Cette zone, des plus recherchées au Royaume, enregistre plus de 150.100 visiteurs par an avec des taux de fréquentation variant entre plus de 103.569 visiteurs en été (2003) et près de 10.506 visiteurs au printemps (2004), en passant par 34.523 visiteurs au mois de septembre (2003) et un peu moins de 1.500 visiteurs en hiver (2004).
Le Val d'Ifrane bien connu pour avoir abrité sa belle cascade des vierges et celle du val, son beau site de la Source Vittel, sa verdoyante prairie du centre-ville et son mémorable lac aux foulques à crêtes et son île d'amour, entre autres, est d'une richesse naturelle exceptionnelle.
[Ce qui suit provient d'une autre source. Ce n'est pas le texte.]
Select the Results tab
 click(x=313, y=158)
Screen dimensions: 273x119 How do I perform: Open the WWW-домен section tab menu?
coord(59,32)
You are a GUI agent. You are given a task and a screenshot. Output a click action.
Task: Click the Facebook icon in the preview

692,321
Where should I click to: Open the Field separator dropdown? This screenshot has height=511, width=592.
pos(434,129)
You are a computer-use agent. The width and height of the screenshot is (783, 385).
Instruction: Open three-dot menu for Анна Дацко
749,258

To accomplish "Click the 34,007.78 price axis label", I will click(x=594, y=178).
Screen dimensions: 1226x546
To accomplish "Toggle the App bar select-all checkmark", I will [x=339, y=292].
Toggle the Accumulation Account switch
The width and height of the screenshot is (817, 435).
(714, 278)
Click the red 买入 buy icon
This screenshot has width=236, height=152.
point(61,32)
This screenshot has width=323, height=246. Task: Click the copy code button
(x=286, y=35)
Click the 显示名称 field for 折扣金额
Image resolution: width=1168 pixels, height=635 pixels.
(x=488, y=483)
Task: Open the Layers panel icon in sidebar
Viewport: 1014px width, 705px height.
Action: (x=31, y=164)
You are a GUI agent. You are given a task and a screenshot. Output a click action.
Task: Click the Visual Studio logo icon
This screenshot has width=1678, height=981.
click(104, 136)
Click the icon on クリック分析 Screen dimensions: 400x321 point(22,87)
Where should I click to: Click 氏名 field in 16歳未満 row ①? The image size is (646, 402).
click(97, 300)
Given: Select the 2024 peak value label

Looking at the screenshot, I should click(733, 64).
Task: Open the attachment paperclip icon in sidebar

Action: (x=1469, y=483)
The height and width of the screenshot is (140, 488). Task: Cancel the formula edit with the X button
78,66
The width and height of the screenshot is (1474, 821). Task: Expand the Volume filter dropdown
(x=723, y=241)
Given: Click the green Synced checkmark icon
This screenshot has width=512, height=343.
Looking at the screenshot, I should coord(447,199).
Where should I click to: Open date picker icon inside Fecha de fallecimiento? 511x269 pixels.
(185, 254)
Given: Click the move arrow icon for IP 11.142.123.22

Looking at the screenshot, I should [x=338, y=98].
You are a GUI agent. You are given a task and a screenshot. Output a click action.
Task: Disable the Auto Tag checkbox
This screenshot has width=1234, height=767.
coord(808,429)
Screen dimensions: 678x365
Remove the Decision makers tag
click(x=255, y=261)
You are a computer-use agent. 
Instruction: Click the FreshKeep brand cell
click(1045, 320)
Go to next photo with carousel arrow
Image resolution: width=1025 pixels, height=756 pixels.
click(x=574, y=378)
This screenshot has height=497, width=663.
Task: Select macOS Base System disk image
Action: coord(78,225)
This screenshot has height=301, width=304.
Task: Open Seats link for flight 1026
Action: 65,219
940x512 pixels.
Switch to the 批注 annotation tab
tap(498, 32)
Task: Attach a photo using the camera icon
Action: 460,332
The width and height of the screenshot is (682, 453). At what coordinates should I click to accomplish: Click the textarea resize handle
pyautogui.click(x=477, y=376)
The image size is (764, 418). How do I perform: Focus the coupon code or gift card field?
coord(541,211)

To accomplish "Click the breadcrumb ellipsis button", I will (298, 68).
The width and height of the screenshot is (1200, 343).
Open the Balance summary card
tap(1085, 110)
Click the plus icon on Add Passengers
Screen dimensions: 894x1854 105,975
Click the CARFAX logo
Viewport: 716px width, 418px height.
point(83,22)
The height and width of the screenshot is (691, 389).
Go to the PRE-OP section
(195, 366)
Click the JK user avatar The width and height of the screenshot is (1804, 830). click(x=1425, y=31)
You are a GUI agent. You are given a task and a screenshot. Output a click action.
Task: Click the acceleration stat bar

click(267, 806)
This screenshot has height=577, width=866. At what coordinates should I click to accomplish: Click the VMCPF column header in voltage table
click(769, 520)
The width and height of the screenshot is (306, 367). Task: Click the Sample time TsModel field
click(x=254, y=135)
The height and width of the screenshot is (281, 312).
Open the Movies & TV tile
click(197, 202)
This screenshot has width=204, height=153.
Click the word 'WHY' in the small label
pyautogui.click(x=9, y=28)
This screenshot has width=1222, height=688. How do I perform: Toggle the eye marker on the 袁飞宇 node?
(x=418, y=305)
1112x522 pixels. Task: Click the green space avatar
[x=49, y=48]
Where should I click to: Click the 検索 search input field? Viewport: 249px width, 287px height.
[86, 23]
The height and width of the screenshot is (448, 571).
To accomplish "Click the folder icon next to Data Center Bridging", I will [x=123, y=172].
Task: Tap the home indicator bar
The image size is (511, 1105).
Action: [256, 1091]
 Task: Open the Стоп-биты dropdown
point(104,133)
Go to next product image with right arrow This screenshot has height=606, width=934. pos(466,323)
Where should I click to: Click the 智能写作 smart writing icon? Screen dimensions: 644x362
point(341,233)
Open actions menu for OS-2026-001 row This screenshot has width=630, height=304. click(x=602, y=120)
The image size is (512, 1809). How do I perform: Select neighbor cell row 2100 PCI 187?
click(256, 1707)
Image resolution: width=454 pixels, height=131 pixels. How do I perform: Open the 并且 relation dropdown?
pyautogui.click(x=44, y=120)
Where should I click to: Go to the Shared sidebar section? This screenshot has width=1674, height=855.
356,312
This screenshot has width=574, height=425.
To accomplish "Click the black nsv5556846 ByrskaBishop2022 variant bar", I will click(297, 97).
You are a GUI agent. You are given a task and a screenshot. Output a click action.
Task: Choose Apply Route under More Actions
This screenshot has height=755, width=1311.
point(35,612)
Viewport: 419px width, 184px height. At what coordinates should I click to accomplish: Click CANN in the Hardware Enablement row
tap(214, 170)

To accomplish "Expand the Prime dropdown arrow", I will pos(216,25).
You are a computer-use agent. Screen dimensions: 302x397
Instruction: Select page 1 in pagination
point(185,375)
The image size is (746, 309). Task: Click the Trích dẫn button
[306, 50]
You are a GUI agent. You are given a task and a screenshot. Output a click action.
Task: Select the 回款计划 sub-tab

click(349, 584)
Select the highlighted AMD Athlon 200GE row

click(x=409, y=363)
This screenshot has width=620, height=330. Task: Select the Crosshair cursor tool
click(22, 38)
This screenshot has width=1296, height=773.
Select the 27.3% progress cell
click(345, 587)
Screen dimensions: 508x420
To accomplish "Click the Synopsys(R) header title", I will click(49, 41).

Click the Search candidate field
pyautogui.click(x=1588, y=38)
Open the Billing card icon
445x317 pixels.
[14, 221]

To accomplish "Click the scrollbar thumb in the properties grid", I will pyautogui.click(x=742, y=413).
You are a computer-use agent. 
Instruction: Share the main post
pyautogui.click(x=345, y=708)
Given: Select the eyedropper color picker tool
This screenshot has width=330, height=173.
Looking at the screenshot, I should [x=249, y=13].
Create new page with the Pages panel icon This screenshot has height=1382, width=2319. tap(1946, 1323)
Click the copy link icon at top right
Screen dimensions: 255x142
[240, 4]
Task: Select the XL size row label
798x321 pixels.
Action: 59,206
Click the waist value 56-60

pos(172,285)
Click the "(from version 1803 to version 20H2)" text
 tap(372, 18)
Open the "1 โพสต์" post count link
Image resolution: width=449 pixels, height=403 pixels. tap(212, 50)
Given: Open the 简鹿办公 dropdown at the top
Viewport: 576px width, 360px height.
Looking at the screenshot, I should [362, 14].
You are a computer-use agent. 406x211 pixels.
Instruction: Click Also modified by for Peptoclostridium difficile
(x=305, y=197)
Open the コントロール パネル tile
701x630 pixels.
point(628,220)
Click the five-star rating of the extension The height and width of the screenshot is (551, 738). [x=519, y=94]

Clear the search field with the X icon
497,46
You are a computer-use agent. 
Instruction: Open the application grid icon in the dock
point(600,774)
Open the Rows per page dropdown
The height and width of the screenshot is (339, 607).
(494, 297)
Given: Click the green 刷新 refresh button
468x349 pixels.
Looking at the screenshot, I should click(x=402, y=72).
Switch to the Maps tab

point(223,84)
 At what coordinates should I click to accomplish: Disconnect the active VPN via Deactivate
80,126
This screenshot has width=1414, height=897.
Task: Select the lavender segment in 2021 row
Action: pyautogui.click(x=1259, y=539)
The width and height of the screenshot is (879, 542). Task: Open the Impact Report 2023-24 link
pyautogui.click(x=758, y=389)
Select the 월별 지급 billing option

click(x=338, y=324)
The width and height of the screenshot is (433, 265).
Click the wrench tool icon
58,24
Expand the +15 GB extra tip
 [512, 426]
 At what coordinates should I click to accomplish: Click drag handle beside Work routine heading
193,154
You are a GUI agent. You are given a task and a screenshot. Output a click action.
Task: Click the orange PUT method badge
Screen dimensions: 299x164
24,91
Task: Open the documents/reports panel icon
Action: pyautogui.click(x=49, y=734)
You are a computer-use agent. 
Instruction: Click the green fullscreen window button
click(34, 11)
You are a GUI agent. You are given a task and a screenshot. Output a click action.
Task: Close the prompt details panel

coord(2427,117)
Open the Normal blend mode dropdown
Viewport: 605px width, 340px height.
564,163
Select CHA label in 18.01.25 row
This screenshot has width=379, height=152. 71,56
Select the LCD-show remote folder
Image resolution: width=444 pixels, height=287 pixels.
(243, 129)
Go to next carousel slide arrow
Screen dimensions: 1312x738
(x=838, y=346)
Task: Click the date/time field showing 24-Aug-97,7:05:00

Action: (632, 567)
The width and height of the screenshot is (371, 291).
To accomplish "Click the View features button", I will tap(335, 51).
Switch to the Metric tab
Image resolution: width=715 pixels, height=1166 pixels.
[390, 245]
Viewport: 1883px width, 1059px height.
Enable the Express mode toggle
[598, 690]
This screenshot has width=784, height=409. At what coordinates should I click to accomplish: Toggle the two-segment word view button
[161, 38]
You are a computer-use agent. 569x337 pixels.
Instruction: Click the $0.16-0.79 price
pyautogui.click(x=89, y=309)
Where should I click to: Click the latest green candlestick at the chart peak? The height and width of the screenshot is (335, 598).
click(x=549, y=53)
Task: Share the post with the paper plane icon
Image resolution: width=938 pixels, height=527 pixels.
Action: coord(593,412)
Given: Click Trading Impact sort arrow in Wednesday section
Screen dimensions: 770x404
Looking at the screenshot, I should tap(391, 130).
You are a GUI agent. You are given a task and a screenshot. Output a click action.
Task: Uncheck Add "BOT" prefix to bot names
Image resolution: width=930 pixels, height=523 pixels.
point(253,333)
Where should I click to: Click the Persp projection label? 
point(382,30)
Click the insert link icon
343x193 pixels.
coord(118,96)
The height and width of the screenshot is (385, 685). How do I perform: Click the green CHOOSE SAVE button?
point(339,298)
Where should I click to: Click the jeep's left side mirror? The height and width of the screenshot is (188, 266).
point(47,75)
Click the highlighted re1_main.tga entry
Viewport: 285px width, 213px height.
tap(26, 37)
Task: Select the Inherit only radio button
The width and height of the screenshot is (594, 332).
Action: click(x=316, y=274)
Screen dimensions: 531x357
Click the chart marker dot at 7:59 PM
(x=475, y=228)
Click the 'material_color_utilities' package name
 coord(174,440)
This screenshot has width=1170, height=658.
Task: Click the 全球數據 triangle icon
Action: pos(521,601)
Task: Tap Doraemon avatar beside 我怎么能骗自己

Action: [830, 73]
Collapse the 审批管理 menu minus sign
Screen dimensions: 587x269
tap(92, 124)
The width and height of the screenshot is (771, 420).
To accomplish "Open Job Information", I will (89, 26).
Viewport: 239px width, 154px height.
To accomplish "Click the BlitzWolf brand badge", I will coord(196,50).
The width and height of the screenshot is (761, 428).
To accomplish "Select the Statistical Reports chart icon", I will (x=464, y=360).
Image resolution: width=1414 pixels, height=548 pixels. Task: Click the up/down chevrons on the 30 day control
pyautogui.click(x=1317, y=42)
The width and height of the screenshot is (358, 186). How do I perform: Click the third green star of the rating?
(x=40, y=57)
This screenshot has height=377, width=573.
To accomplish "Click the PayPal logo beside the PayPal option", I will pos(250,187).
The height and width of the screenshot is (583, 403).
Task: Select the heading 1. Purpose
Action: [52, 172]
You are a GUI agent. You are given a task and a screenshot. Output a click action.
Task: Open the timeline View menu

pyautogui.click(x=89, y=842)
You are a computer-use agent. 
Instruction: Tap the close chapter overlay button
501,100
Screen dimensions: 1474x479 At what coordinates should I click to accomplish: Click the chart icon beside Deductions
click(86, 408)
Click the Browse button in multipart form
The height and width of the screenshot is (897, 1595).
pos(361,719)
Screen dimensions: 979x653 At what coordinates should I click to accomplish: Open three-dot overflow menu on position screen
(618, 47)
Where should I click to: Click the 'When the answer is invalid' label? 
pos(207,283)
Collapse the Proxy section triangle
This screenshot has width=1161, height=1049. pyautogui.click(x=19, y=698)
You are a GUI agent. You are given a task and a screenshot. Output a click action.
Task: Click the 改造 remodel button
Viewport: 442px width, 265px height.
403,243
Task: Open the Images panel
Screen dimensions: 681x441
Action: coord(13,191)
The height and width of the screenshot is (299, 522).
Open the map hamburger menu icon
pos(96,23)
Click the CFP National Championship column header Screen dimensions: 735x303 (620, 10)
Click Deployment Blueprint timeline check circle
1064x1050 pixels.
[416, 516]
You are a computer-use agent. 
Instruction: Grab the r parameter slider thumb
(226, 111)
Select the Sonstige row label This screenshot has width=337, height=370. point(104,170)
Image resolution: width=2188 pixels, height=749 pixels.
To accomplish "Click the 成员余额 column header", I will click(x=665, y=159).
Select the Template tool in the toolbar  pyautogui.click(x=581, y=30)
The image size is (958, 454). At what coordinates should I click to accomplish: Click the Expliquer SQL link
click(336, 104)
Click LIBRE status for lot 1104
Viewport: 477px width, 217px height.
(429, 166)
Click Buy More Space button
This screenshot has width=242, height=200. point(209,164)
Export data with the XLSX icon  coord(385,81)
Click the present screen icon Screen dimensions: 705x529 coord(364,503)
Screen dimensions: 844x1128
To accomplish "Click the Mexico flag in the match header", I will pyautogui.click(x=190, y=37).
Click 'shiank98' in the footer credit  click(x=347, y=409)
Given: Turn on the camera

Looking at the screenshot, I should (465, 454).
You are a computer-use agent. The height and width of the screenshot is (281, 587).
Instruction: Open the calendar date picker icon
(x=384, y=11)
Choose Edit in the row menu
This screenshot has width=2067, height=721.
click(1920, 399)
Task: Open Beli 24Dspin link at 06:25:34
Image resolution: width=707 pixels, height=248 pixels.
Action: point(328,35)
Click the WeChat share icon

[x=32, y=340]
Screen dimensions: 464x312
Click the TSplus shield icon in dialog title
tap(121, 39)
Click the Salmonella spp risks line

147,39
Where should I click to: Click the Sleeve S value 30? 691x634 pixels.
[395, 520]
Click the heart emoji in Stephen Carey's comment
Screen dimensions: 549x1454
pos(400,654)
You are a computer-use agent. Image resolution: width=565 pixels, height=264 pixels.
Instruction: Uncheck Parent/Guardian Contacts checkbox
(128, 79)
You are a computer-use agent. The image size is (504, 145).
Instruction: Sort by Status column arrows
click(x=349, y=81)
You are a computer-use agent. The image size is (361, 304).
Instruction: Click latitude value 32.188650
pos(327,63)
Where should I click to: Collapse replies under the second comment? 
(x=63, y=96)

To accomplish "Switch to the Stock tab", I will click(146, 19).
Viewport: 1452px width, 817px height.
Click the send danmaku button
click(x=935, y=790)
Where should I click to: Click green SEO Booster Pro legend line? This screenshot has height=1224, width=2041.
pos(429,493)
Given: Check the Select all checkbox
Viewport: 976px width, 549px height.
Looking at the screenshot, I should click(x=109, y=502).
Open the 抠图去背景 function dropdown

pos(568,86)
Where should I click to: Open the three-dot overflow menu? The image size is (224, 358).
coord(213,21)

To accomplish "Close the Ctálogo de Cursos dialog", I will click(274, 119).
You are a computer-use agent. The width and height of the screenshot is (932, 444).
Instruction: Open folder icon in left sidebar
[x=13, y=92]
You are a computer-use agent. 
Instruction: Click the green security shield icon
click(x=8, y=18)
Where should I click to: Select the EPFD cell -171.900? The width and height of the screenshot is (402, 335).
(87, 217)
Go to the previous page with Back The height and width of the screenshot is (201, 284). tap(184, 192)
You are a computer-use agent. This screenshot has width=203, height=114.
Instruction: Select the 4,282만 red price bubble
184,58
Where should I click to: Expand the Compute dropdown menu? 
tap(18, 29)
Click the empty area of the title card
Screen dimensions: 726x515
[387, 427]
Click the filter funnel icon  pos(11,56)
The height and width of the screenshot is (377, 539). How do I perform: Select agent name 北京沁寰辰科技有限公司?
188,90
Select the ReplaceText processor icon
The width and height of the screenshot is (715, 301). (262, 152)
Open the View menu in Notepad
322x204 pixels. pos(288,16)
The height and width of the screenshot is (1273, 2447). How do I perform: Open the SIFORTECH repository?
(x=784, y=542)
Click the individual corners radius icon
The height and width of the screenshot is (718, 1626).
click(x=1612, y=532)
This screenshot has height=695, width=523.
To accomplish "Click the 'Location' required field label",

En effet, en plus des espèces forestières principales qui couvrent son bassin versant et qui sont constituées essentiellement de cèdre, chêne-vert, genévrier oxycèdre, pin maritime et du cyprès de l'Arizona, le Val d'Ifrane est probablement le site où existe la plus belle formation de frêne (Fraxinus angustifolia) du Maroc.
De même, plusieurs espèces de vertébrés rares ou localisés au Maroc ont été signalées dans le cours d'eau d'Oued Tizguite comme la loutre, la truite Fario, le goujon, l'écrevisse à pieds rouges en voie d'extinction, la cistude, le natrix natrix, le cincle et la bergeronnette des ruisseaux.
Le plan d'eau artificiel d'Ifrane situé au cœur du val, juste à la sortie de la cité vers la ville de Fès, a permis l'installation de la foulque à crêtes ainsi qu'une colonie de hérons garde-bœuf.
Soumis à des désagréments permanents, ce beau lac abrite en hiver quelque 200 oiseaux avec surtout du canard colvert et des dizaines de souchets et de foulques macroule et foulques à crêtes.
Oued Tizguite est un cours d'eau classé par arrêté annuel de pêche comme eau classée à salmonidés depuis les sources au pont en bois de Sidi Brahim. Le tronçon des sources jusqu'à la passerelle au niveau de la source Vittel est considéré comme réserve permanente, tandis que le reste de l'oued est ouvert à la pêche.
Le cheptel ichtyo, faune de ce cours d'eau, est constitué essentiellement du Fario Trutta, Barbus nasus, Corhynchus mykiss, Barbus callensis, Astacus astacus et Scadinis erytrophtalmus. Ce cheptel, selon les spécialistes, représente l'un des meilleurs bio-indicateurs de la pollution et permet une valorisation durable de cet écosystème par la pratique rationnelle de la pêche sportive. A propos de ce sport qui est une activité pratiquée à la ligne dans certaines rivières et pièces d'eau, il concerne essentiellement des espèces nobles très recherchées par les pêcheurs telles que la truite, le brochet, le black-bass, la perche et le sandre.
Ce sport malheureusement est en régression dans le Val d'Ifrane comme l'évoque le faible effectif des pêcheurs rencontrés ainsi que le nombre et la faible taille des pièces de poissons pris. Cet état est dû à plusieurs facteurs qui ont fortement contribué à la dégradation des biotopes de cet écosystème.
Ce qui est advenu samedi dernier n'est pas de nature à améliorer la situation. Loin s'en faut. Aussi, l'Association des amis du Val d'Ifrane vient-t-elle de lancer une pétition pour demander aux pouvoirs publics d'assumer leurs responsabilités en la matière.